The test program was to consist of the first scale rocket loaded with the standard propellant and fired down the range. The data from the cameras were to record the rocket exhaust plume as the rocket passed through the environmental chamber, the mixing of the cold ambient air and the development of the visible plume. This data would be compared to data taken from a fighter plane launch of a full-scale rocket and the plume formation taken by a chase plane that photographed the launch and the resulting contrail.

Since there were several precise sequences which must all be accurately timed to the millisecond we allowed three launch attempts in the gun range to make any adjustments in the timing sequence.

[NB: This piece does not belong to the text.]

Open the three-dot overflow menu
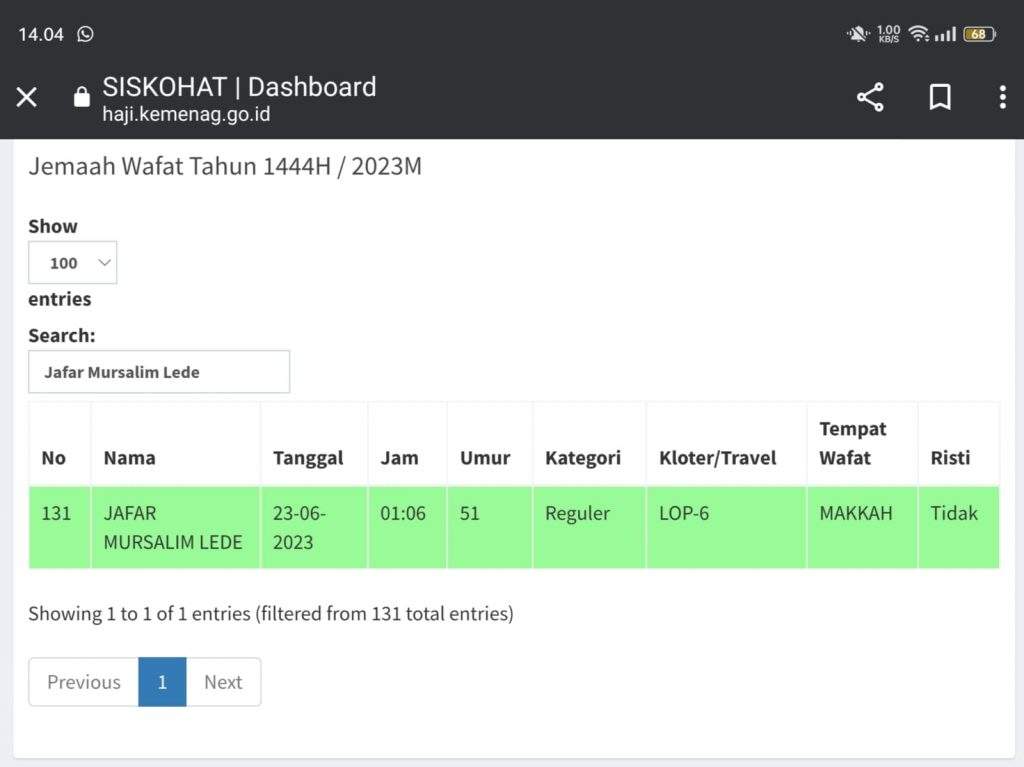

To most everyone's surprise the first launch was a complete success. The rocket fuel ignited upon leaving the gun and the model flew down range with the initial launch velocity plus the thrust from its own fuel. The environmental door dropped on time and the rocket flew through the environmental chamber on centerline. Even with the high speed cameras we only caught one blurred frame of the rocket itself. However the remaining film recorded the first primary smoke plume and then the resulting turbulent mixing of the cold moist air and the full development of the condensation trail. This data compared favorably with the chase plane photographs of a real flight under similar altitude, temperature and humidity conditions.

The rest of the test sequence consisted of building additional model rockets loaded with the various test propellants. In the sequence, there were only two failures which were due to the fact that the fuel formulations were too fragile to withstand the launch accelerations. In these models the fuel in the rocket body evidently collapsed into the nozzle and when the igniter cap fired the complete body exploded.

The final product of these tests was data that allowed comparison of the simulated flight tests to static burn tests in relatively small test chambers at the fuel manufacturer's site. This eliminated the need for the expense of further tests of additional formulations in the range.

The time spent at AEDC during these years was very rewarding in the many challenges which were met and the successes achieved in the many varied test programs. I could not have had a more congenial and helpful set of co-workers both with the contractor personnel and the Air Force staff.